Aprendí la lección y, a lo largo de mi vida, he conocido a personas y no a miembros de partidos, militantes de consignas o voces amparadas en generalidades. Como a personas las he tratado, con el mismo respeto que me trato a mí misma. Nunca me ha importado ab initio su ideología; sólo he atendido a su actuación cotidiana, a baremos de bondad, a estelas de justicia, a siembras de comprensión. En ocasiones, me han dicho que son de derechas y –he de confesarles– me han dado un cierto reparo, pero soy rápida de reflejos y siempre he reaccionado pronto, porque no me importa como se designen si veo en su acontecer bondad y justicia. También he conocido a auténticos indeseables que se proclaman ufanos de izquierdas y creen que, con eso, basta y sobra.

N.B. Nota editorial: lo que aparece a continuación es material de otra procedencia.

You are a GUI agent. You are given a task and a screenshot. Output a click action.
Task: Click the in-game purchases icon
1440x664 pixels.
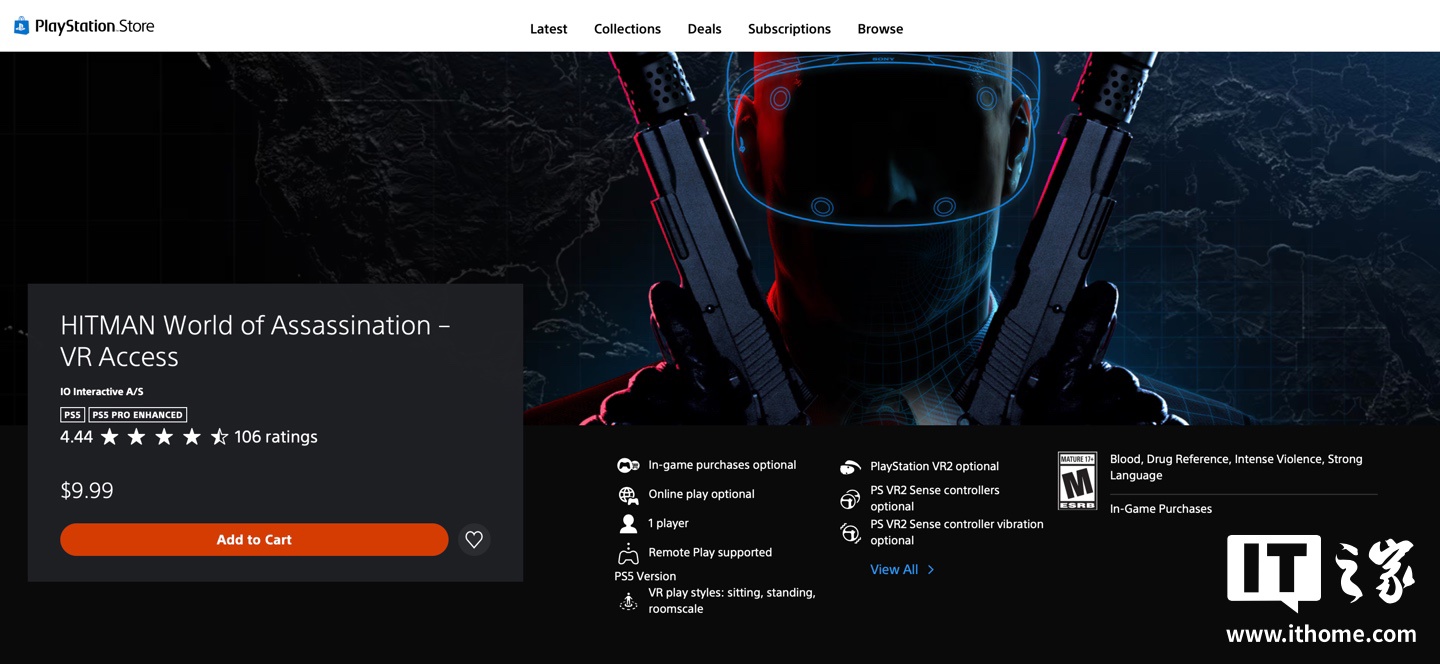tap(628, 466)
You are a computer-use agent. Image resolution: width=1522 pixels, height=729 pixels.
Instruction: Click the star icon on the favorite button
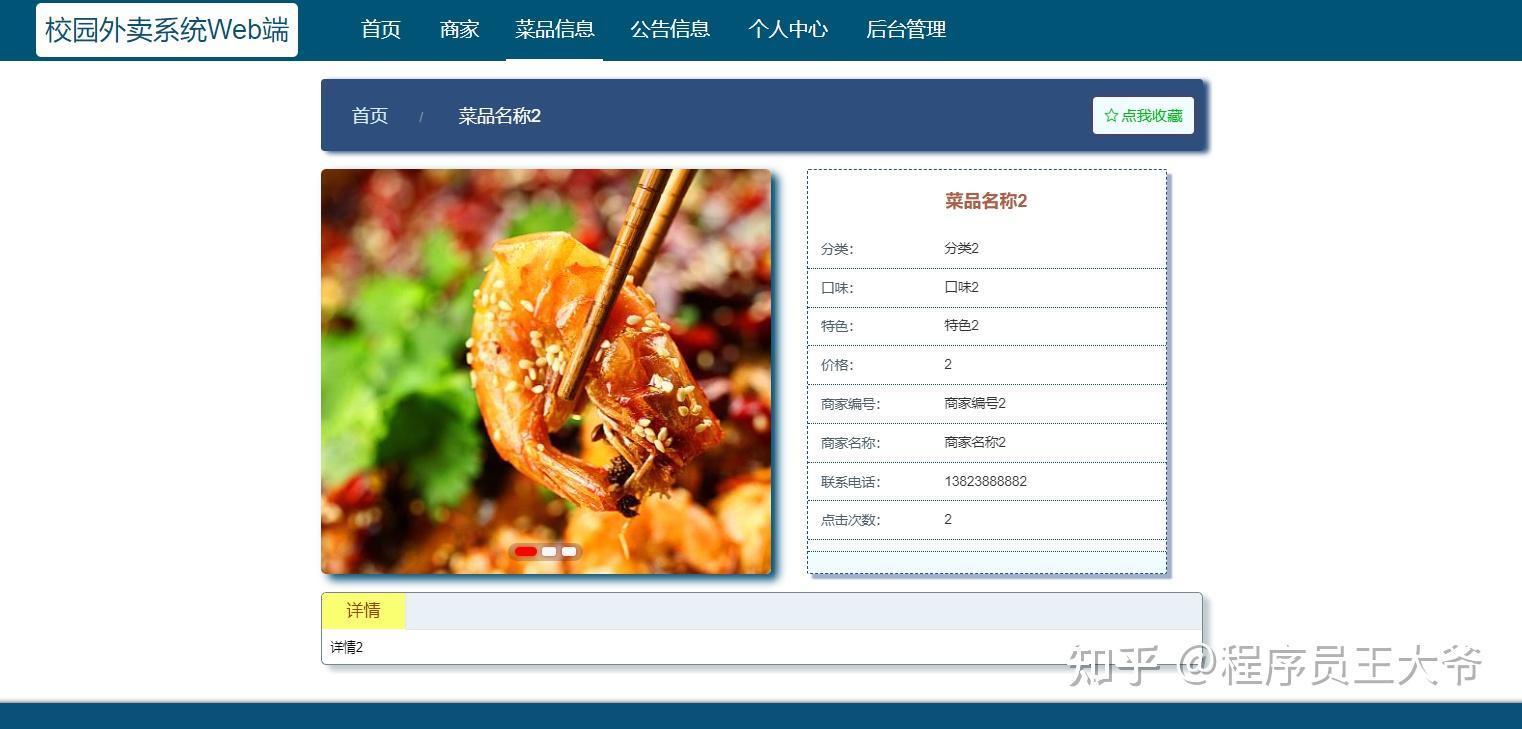(x=1111, y=115)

Toda esta perorata puede resultarles pueril e ingenua. Para mí, no lo es. Ya hace mucho tiempo que he descubierto que sólo la suma de impulsos individuales puede lograr una sociedad más justa, equitativa e igualitaria. Impulsos guiados por una ética que no se pliega ante el dinero ni ante los privilegios del poder.
¿Será posible el cambio a nivel individual? ¿Será posible acabar con la corrupción personal? Porque si cada uno actúa desde una ética privada que le impide tales desvergüenzas, no habrá tentación frente a esa persona y el mundo será un poquito más justo. Si sumo éticas en individuos, crece el porcentaje. Si se extiende ese modus vivendi cambio perspectivas imperantes en la sociedad.
Suelo ser optimista y tiendo sin fisuras hacia la ilusión, aunque también albergo mis dudas y recelos, que la historia de la humanidad arroja siempre el mismo balance de pasiones a través de los siglos. En todo caso, y a sabiendas para no perder los ánimos en la batalla de conseguir un mayor nivel ético, me amparo al abrigo de una frase del revolucionario italiano Antonio Gramsci: «Frente al pesimismo de la inteligencia, el optimismo de la voluntad» (cito de memoria). Mi voluntad es optimista y desea creer que seremos capaces de mantenernos limpios algún día. Sin esa limpieza interior, no cabe ningún cambio social.